The National Institute of Mental Health defines bipolar disorder (also known as manic-depressive illness) as a brain disorder that causes unusual shifts in a person's mood, energy and ability to function. About 5.7 million American adults or about 2.6 percent of the population age 18 and older are said to have the disorder. It is often treated with medications known as mood stabilizers.

Saltz, who comments regularly in the media, says she's frequently been asked to comment on Spears. It's one thing, she notes, to discuss what concerns a doctor might have when a young woman has two toddlers, is going through a divorce and is suspected of substance abuse. It's another thing, she says, to speculate she has something specific like bipolar disorder.
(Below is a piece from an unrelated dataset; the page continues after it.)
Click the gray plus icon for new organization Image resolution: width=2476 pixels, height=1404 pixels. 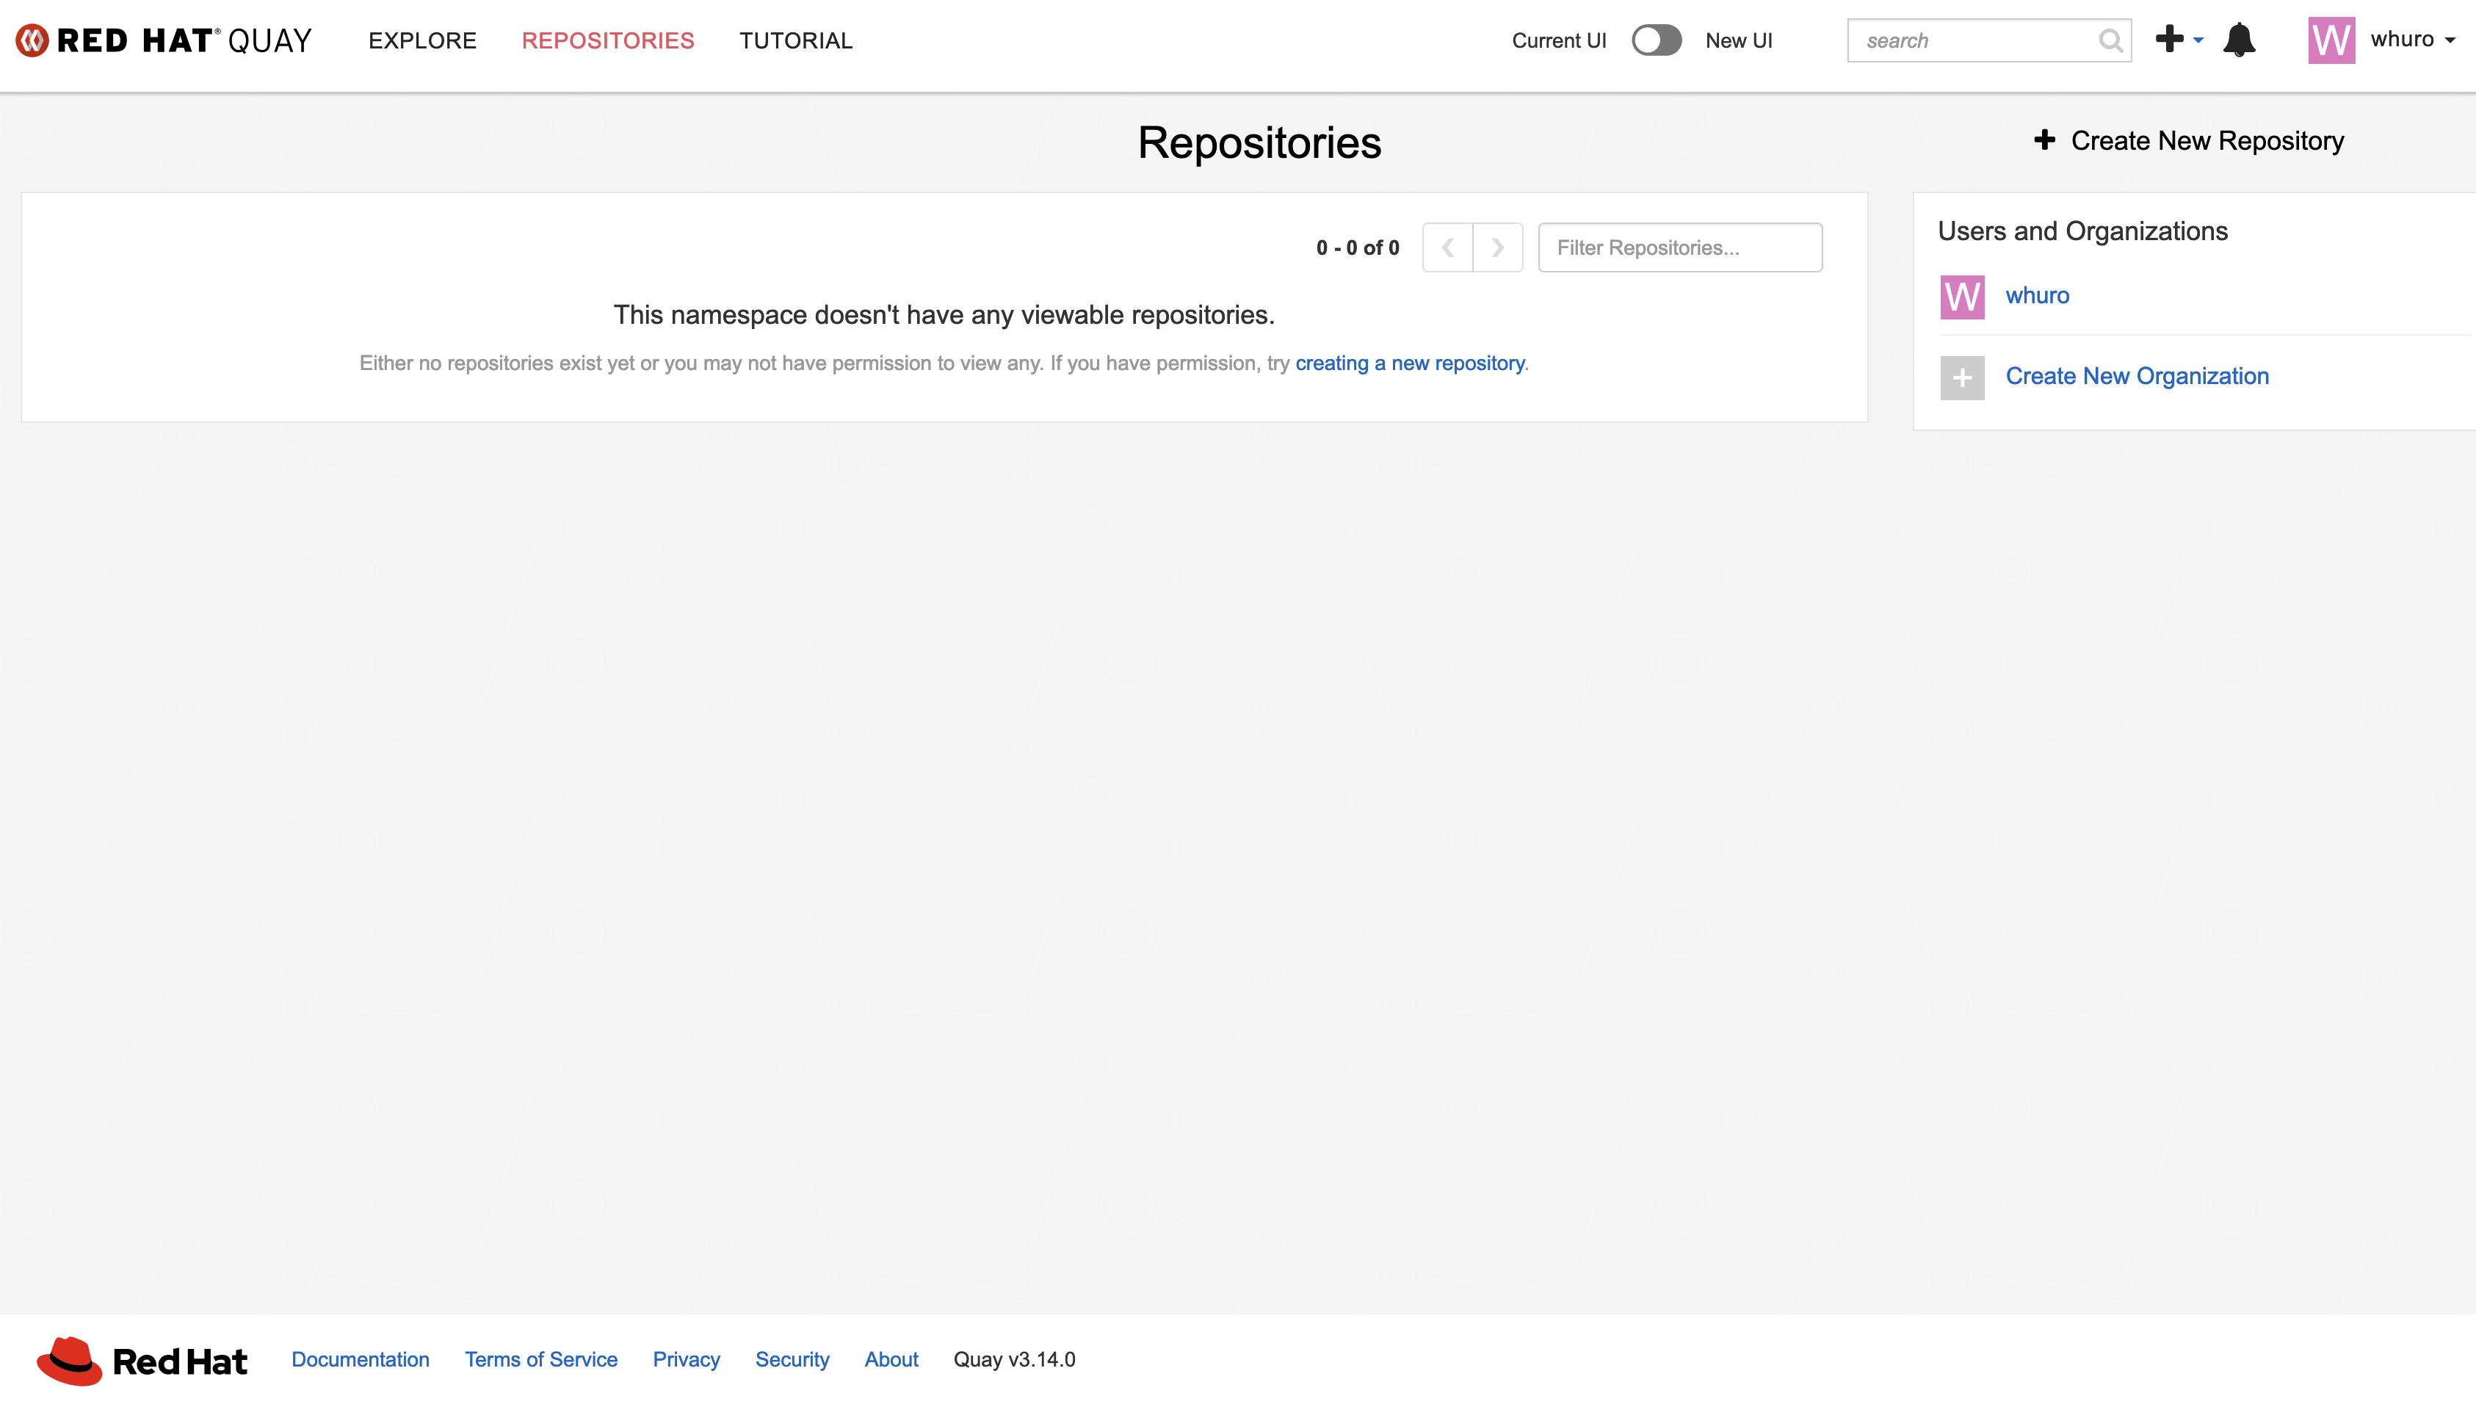1962,377
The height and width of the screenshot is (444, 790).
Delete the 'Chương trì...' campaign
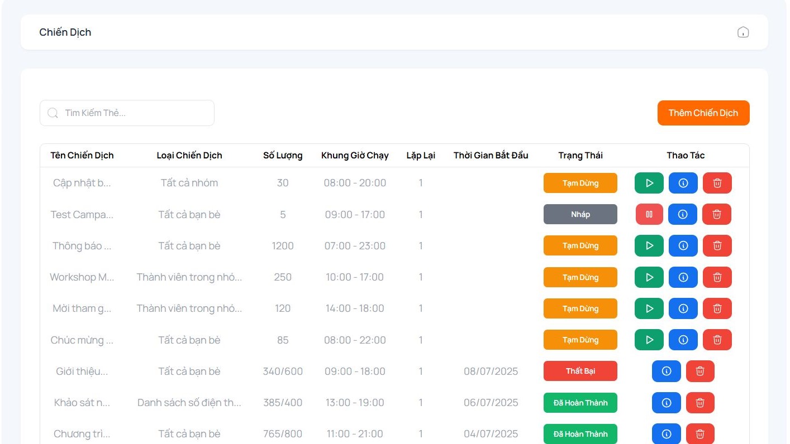[x=700, y=434]
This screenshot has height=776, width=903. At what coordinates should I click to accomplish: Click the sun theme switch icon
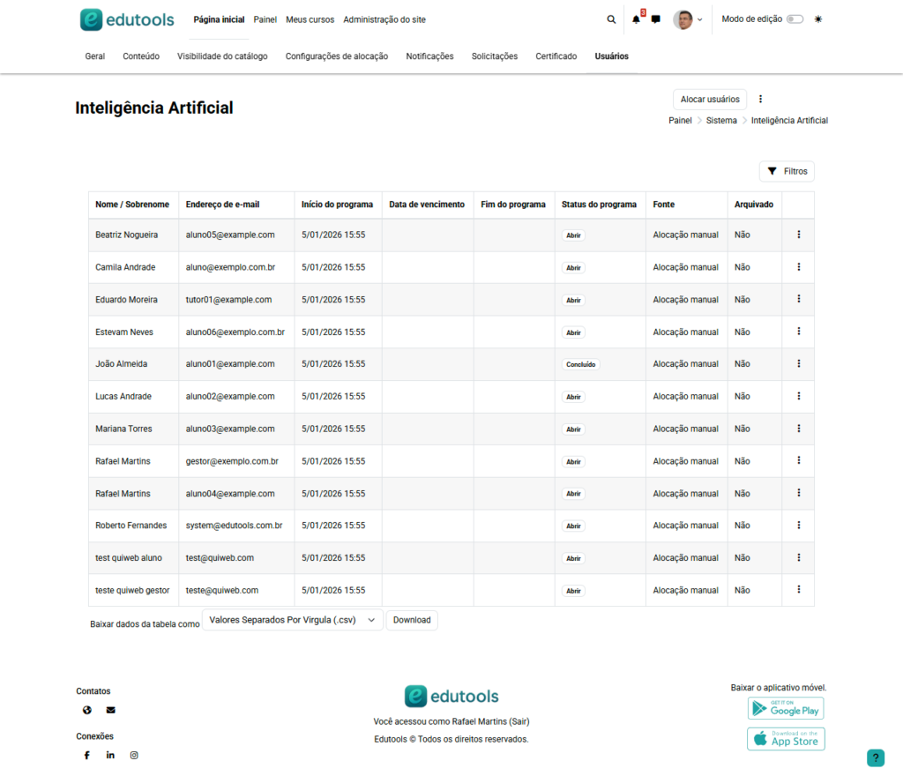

After all, Saltz says, a diagnosis of bipolar disorder is a very complicated one — one that takes knowledge and context, a lot of questions and a lot of patient history.

"It's not like a blood test," she says. "Brains don't have a check box."

Others point out that it's exceedingly hard to diagnose any mental illness, let alone bipolar disorder, when substance abuse plays a possible role. "How do you know what's going on?" asks Dr. Susan Jaffe, a psychiatrist and analyst in New York. "It confounds the diagnosis because you don't have a clean slate."

Jaffe says another contributing factor has to be considered: the strain of the constant media coverage itself. "What's all this media stress doing to her?" she asks.

All the speculation over Spears' mental health strikes Jaffe, for one, as unseemly, and for a reason entirely unrelated to the medical issues.

"Everyone's standing around and watching her fall apart, and that's just very sad," says Jaffe. "This is someone's life."